The FDA also considers several risk factors individually and in the aggregate:

Severity, types, number and rates of harmful events associated with the use of the device

  • Device-related death or serious adverse events
  • Device-related non-serious adverse events
  • Device related events without reported harm
  • Duration of harm
  • Probability of a harmful event
  • Probability of the patient experiencing one or more harmful event(s)
  • Number of patients exposed
  • Nonconforming product risks - whether nonconforming devices have been distributed and if so, how many
  • Duration of exposure to population - the length of time between initial patient exposure to the device and the point at which the risk of harm is successfully addressed
  • False-positive or false-negative results - important risk factors for diagnostics
  • Patient tolerance of risk
  • Risk factors for healthcare professionals or caregivers – whether the risk may have an adverse impact on the clinician or caregiver.

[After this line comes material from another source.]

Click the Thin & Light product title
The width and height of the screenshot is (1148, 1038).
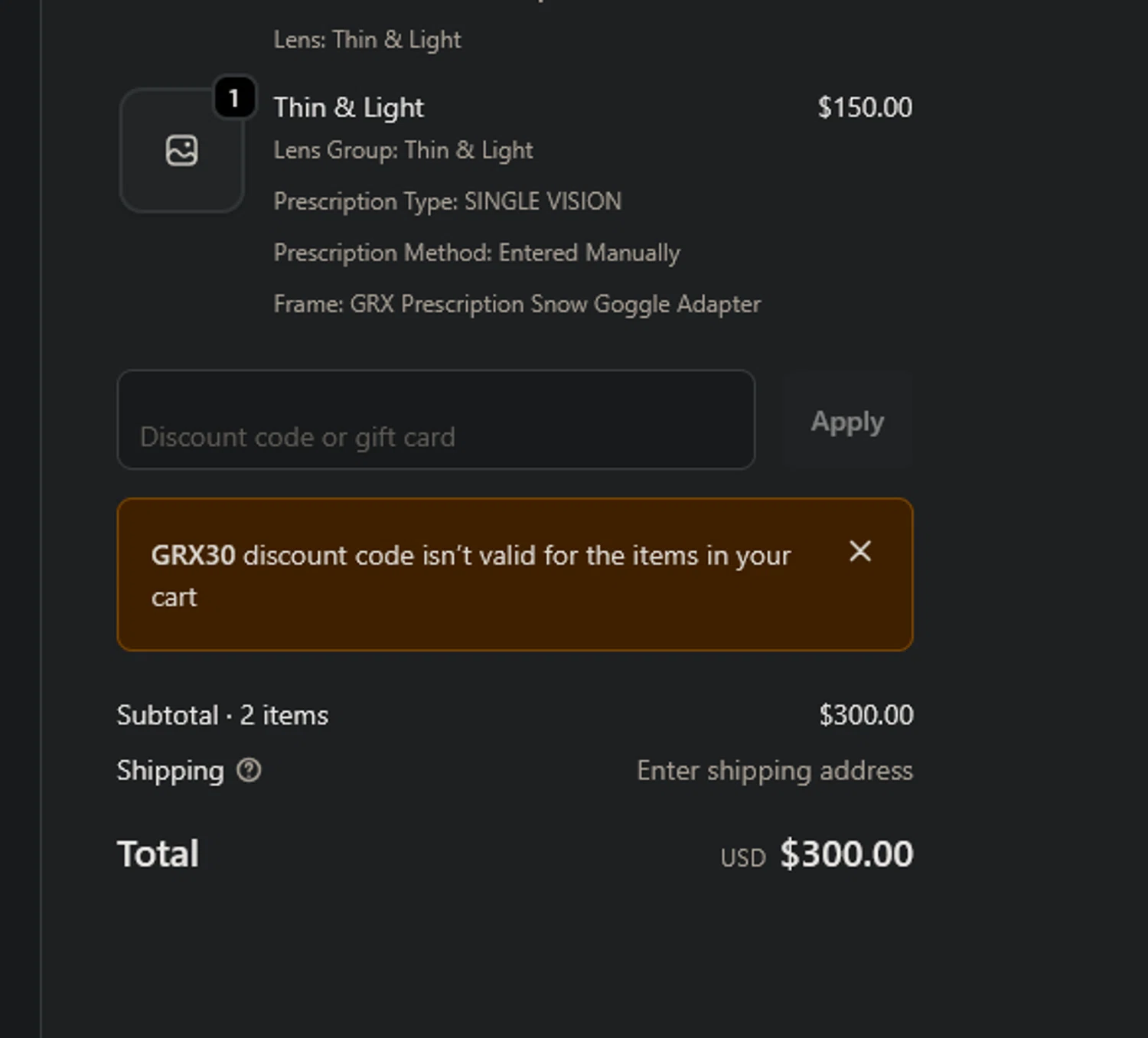(x=348, y=108)
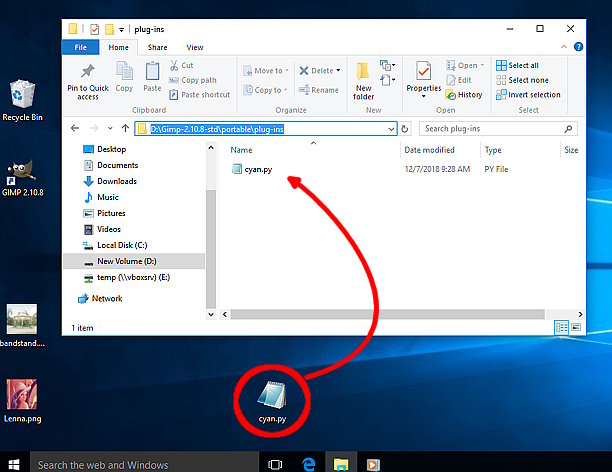
Task: Switch to large icons view toggle
Action: [574, 327]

The draft guidance also identifies a number of “additional factors” that FDA considers when assessing the availability, compliance, and enforcement decisions for a violative device, including:

  • Uncertainty - the degree of certainty of the benefits and risks of a device
  • Mitigations - actions taken by the manufacturer, FDA, or other stakeholders to recover benefit or limit risk or harm
  • Detectability - whether a nonconformity could be identified, either by the manufacturer or by the user
  • Failure mode - the specific method or type of failure
  • Scope of the device issue - whether the risks identified are inherent to similar devices of the same type
  • Patient impact is the impact on the health and quality of life of patients if a particular compliance or enforcement action is, or is not, taken
  • Preference for availability - whether patients and caregivers would prefer to have access to the device relevant to the nonconformity or regulatory non-compliance and whether patients and caregivers adequately understand related benefits and risks
  • Nature of violations/Nonconforming product - whether the violation was systemic or non-systemic in nature as well as the extent of any product nonconformity
  • Firm compliance history - the manufacturer’s regulatory history and initiative in identifying and correcting issues, the repetitiveness of such issues, and the manufacturer’s communication with FDA

Finally, the draft guidance discusses a number of specific examples of application of these various factors.

As always, it is important to recall that FDA guidance documents do not have the force of law, but rather represent the FDA’s current thinking on a topic.